Start conversion to easy-smt

sampsyo commented 1 year ago

As discussed on Slack, here's a first attempt to move from rsmt2 to easy-smt. Here are the high-level takeaways:

The actual interaction with the solver was easy to move over. No problem! Just had to fiddle around with the APIs to line them up.
The real work here is the drudgery of changing from plain ol' strings for the SMT expressions to the library's SExpr type.

I got everything in solver.rs converted, including all the SMT generation and the interaction with the solver. This took me about 3 hours to move everything over—almost all of that was replacing calls to format! with explicit S-expression construction calls. It's not exactly fun, but it's not exactly hard either.

There is more drudgery ahead: the files in encoded_ops have a lot of raw SMT strings in them and will be a lot of work to convert.

There is a chance I have made a terrible mistake and I should not have tried to do all this annoying conversion at all: instead, we could try to parse the strings we're already generating and turn them into SExprs. Or we could attempt to hack easy-smt to allow us to shove strings directly into the solver, which it doesn't currently allow (you have to provide an SExpr). Both of those seem very reasonable in retrospect, but now I wonder if either of them would be simpler than just forging ahead and finishing the conversion. I'd be interested in others' opinions, given what the code looks like in solver.rs after the conversion.

sampsyo commented 1 year ago

As we discussed synchronously today, I've mucked things up so that our crate builds. That meant temporarily:

removing the files under encoded_ops
replacing the calls into their SMT-generating functions with todo!()

It works!
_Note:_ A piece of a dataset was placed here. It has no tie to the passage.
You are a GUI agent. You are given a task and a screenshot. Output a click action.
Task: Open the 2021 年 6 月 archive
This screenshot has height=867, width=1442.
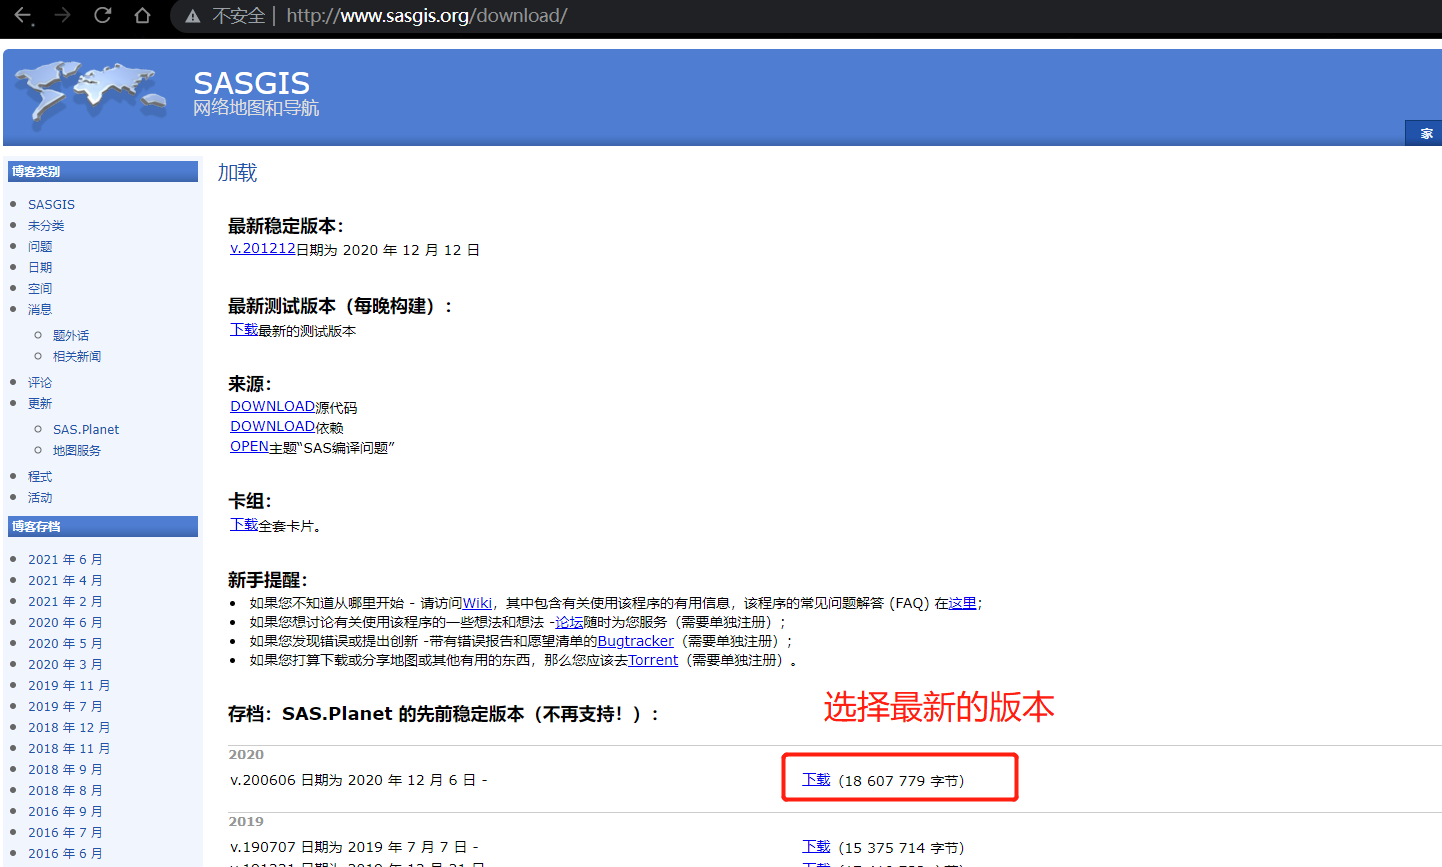(65, 558)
I haven't tried running any tests, because I don't feel qualified to know which tests should be runnable in this semi-broken state. (I could probably figure that out, but I'm going to move on to trying to rewrite the encoded ops stuff instead of spending time on that.)

sampsyo commented 1 year ago

In the name of expediency—that is, to get something actually working as quickly as possible, so we can iterate on it—I had to change tactics a bit. The original plan had been to port the generation code from Python to Rust, so we could generate S-expressions directly (instead of generating Rust that generates S-expressions). But what I didn't quite realize is that the "source of truth" is in SMT-LIBv2 code already, and that the Python code acts as a translator for that code.
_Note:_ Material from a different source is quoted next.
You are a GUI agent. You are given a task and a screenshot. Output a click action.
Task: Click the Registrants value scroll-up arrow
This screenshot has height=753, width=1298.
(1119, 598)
In light of that, I saw two fast routes to getting something working:

Still port the Python to Rust, but that Rust code would work by parsing the SMT-LIBv2 files (just as the current Python does).
Keep the status quo (Python generates Rust that generates S-expressions), but change the generator to produce Rust code that produces easy-smt SExpr values instead of strings.

I opted for option 2 because getting an S-expression parser going on the Rust side seemed like a big drag. We may want to revisit this later.
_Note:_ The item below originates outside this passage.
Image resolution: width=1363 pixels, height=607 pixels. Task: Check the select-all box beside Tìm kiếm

Logistically, my goal was to keep the "source of truth" in the original templatized SMT-LIBv2 files—not in the generated Rust code. With that philosophy, if we need to fix a bug in the encoding, we never fix the generated Rust; we fix the original SMT S-expressions (or the Python converter) and then just regenerate the Rust. The goal, then, is to have no (or at least minimal) human massaging after conversion. To that end, I did these things:

Checked in the input SMT files and the Python conversion script into git (see the encodings directory).
Hacked the Python script to produce easy-smt-based generator code instead of the string-based stuff.
Organized the SMT files so we have a 1:1 mapping between those files and the Rust functions that wrap them. That means that I split up a64cls32 from cls32 so it has its own file, and I added cl*1 files (even though they are super simple and you could just write them directly in Rust instead).
I tried to delimit the generated code the Rust files in such a way that it is hopefully easy to update. You just need to do python3 convert.py cls16.smt2 | pbcopy, for example, and paste this into the corresponding Rust function body.

Here are some loose ends to address next:

I wasn't quite able to grok where the SMT-LIBv2 code lives for two oddball functions: rbit32 and a64clz32. Perhaps @mpardeshi has these sitting around?
We should probably add annotations to quell Clippy for generated code (it's not meant for human consumption anyway)?
There were several cases where the current Rust code didn't seem to correspond exactly to the original SMT-LIBv2 sources I was working from, so I had to make some guesses. It is extremely likely that I broke something when doing that, so we need to check whether any of these functions still actually work.

One thing I'm not sure about is: What is the best way to check whether these encodings are working at all? Even if it's not an automatable test, being able to check whether these encodings work in isolation seems really handy… especially if it can happen separately from the rest of the verification machinery.

Less-urgent things that would be good to do but not in this PR include:

The generated SExpr-construction code could be improved. It doesn't use as many helpers as it could, instead opting to use mostly the low-level utilities.
We could write some tests. (I started writing one test for rev1, the simplest possible thing, and then abandoned it.)
We could make things much more convenient without rocking the boat by generating entire Rust files from scratch (including function definitions and extract/concat calls) so no humans are involved at all to copy & paste.
We could consider ripping this Python approach out entirely and replacing it with direct parsing of the SMT-LIBv2 sources in Rust.
Or we could, at some point, instead shift the "source of truth" to the generated Rust. We would throw away the SMT-LIBv2 sources and consider the Rust code to be canonical. Maybe this makes it way more annoying to tweak; I'm not sure.

mpardesh commented 1 year ago

Woohoo that was super fast!!!

Here are some quick, minor comments:

I think rev32 should be in the Slack thread
Ah yes, I think I couldn't find a64clz32 but I'll look more and add it to the thread
Sorry, should've mentioned I didn't make files for the 1 bit functions because they were just a line or two of manual Rust
To test: you can check for equivalence of the raw smt and C test file (with some input size changing in C). Beyond that just used the regular tests in veri_engine/examples

sampsyo commented 1 year ago

Awesome; thanks! As for testing specifically, I suppose I want to try setting up something (semi-)automated, since I am not very good at getting the details right when manually setting things up for one-off tests… still not 100% sure what that would look like. Maybe running the solver from an isolated Rust test?